Но в глазах певца он видел лишь огонь удовлетворенного тщеславия. Какая-то бессознательная сила жила в этой тяжеловесной громаде. Сила слепая и покорная, напоминавшая армию, которая дерется, не зная, против кого и за что. Дух Lieder Кристофа завладевал ею, и она радостно повиновалась: она рвалась к действию, но, предоставленная самой себе, не знала бы, как действовать.

Кристоф подумал, что в дни сотворения мира великий ваятель не очень-то утруждал себя, составляя из разрозненных частей намеченные им вчерне создания, и что подбирал он эти части наспех, не беспокоясь о том, подойдут ли они друг к другу, составят ли единое целое. Каждый оказался слепленным из самых разнообразных кусков, один человек был рассеян в пяти-шести различных людях: мозг — у одного, сердце — у другого, тело, которое гармонировало бы с этой душой, — у третьего; инструмент оказывался в одних руках, а мастер вовсе без инструмента. Некоторые — как чудесные скрипки, обреченные годами лежать в футляре, за отсутствием музыканта. А истинным музыкантам приходится всю жизнь довольствоваться жалкими деревяшками. Кристофу ли было не знать этого? Сколько раз он, взбешенный, отходил от рояля, не будучи в состоянии правильно спеть и страницы из своих произведений. Он пел фальшиво и не мог без ужаса слушать себя.

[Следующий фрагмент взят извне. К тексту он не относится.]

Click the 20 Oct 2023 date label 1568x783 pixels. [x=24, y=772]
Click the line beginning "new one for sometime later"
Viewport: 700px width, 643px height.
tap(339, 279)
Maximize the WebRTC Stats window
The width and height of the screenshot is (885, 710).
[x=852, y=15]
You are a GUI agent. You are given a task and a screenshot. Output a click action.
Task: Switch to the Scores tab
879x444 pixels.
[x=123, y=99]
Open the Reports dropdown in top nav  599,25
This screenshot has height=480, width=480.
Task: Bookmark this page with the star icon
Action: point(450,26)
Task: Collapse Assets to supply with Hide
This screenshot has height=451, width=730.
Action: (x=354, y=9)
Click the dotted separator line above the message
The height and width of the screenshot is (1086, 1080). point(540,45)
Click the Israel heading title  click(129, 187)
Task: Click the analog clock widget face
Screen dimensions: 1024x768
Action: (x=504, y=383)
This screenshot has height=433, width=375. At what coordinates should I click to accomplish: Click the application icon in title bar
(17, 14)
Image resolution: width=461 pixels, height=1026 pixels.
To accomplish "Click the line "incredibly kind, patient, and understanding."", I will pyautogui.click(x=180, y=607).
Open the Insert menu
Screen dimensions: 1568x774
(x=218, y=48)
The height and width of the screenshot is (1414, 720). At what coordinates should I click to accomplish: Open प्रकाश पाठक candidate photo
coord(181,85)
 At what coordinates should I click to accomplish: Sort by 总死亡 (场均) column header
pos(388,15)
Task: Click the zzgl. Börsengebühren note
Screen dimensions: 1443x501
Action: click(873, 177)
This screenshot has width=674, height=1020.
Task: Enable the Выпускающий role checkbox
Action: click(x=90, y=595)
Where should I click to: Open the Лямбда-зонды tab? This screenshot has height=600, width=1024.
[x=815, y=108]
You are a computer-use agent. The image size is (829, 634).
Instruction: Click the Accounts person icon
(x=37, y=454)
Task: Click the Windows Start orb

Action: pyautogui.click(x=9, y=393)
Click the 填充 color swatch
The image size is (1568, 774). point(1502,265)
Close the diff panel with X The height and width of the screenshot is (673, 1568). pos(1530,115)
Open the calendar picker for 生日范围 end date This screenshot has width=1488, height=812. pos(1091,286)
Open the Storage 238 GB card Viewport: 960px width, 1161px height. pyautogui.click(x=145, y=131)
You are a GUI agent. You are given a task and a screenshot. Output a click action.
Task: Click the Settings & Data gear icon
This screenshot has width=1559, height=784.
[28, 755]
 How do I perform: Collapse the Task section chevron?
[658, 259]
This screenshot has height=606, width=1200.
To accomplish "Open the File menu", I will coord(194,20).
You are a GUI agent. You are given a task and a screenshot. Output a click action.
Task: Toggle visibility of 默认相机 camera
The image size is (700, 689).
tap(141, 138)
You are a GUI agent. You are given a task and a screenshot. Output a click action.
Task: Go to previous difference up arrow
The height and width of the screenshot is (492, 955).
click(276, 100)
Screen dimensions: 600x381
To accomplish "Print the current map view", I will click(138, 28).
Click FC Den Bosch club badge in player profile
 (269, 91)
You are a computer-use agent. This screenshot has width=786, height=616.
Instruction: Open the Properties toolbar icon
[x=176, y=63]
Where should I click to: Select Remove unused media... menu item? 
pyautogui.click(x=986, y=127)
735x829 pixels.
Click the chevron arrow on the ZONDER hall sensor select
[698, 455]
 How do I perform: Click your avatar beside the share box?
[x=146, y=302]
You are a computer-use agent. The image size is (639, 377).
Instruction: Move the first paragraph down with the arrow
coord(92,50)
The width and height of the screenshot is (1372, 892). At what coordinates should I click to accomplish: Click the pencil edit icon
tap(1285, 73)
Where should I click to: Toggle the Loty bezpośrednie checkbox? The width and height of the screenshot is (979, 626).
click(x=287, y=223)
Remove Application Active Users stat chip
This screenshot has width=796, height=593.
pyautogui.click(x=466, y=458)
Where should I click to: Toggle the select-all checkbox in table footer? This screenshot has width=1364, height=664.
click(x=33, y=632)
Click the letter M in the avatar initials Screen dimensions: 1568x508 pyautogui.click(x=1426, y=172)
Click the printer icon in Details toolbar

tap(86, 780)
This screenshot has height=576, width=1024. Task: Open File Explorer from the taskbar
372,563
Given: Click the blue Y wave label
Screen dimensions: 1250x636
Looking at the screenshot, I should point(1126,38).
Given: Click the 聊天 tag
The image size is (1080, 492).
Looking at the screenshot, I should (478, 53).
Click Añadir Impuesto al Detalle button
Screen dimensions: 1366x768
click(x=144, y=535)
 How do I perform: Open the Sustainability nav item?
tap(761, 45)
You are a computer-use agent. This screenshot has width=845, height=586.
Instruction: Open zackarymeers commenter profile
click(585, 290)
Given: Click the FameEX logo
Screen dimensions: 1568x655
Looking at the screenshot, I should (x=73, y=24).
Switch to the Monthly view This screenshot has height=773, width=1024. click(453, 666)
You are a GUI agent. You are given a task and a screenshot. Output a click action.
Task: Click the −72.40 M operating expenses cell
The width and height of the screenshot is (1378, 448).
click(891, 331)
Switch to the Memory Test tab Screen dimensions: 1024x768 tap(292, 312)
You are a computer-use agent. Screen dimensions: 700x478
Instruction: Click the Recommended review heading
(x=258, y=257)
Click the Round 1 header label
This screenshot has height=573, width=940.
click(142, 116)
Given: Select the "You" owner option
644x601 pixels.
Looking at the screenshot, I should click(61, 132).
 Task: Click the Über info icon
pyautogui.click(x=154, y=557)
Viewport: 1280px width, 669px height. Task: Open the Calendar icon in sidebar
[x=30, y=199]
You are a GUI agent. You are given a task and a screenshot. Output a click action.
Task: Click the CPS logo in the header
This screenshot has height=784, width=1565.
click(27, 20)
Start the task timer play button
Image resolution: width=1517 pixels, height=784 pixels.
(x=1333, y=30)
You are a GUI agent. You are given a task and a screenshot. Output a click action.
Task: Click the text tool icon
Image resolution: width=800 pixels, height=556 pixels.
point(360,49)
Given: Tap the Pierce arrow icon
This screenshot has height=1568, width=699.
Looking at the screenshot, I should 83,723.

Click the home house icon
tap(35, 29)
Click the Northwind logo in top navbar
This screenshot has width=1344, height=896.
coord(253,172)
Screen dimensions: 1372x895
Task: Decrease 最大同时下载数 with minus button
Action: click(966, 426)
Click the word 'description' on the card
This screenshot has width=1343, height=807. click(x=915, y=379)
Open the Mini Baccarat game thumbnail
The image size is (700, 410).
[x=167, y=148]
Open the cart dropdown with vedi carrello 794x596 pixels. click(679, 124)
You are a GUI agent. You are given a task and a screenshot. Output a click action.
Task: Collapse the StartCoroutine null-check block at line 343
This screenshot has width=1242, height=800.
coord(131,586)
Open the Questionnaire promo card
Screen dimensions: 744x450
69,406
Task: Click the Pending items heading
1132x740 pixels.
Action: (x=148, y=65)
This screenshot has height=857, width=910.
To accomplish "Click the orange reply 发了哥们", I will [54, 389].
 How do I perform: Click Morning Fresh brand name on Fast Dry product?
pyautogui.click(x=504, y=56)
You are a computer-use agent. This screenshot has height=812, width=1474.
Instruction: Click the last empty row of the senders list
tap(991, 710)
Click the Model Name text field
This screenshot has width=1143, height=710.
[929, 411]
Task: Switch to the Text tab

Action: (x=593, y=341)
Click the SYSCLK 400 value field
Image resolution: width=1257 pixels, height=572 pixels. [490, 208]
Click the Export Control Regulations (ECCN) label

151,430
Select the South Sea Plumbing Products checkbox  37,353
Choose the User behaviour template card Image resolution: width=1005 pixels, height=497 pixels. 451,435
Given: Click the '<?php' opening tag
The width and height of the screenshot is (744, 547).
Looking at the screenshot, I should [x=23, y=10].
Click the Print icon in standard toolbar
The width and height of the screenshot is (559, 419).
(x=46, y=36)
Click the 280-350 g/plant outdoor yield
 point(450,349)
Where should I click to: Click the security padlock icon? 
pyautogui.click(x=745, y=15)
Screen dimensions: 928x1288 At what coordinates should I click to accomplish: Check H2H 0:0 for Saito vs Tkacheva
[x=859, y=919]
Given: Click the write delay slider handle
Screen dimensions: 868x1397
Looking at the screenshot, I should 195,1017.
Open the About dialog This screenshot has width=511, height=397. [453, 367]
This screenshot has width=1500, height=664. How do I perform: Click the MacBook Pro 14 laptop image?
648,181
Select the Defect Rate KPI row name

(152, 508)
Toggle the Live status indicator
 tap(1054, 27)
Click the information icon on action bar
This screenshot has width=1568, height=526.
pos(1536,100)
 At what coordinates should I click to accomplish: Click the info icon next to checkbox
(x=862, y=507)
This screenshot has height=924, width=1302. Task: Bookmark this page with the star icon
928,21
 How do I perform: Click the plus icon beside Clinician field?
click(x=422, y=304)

Тем временем Поттпетшмидт, упоенный своим успехом, начал исполнять Lieder Кристофа «с выражением». Другими словами, он давал им собственное толкование. Кристоф, разумеется, не нашел, что его музыка от этого выигрывает, и насупился. Шульц это заметил. Старик, лишенный критической жилки и слепо преклонявшийся перед своими друзьями, никогда бы не посмел признаться себе в том, что у Поттпетшмидта дурной вкус. Но он так полюбил Кристофа, что улавливал тончайшие оттенки его мысли: он существовал уже не сам по себе, а в Кристофе, и его тоже покоробила напыщенность Поттпетшмидта. Он попытался удержать своего приятеля, вступившего на опасный путь. Но унять Поттпетшмидта было нелегко. Исчерпав все песни Кристофа, разошедшийся певец взялся было за стряпню посредственных композиторов, от одного имени которых юный гость весь ощетинивался, как дикобраз, и Шульцу пришлось приложить героические усилия, чтобы избавить Кристофа от этого сомнительного удовольствия.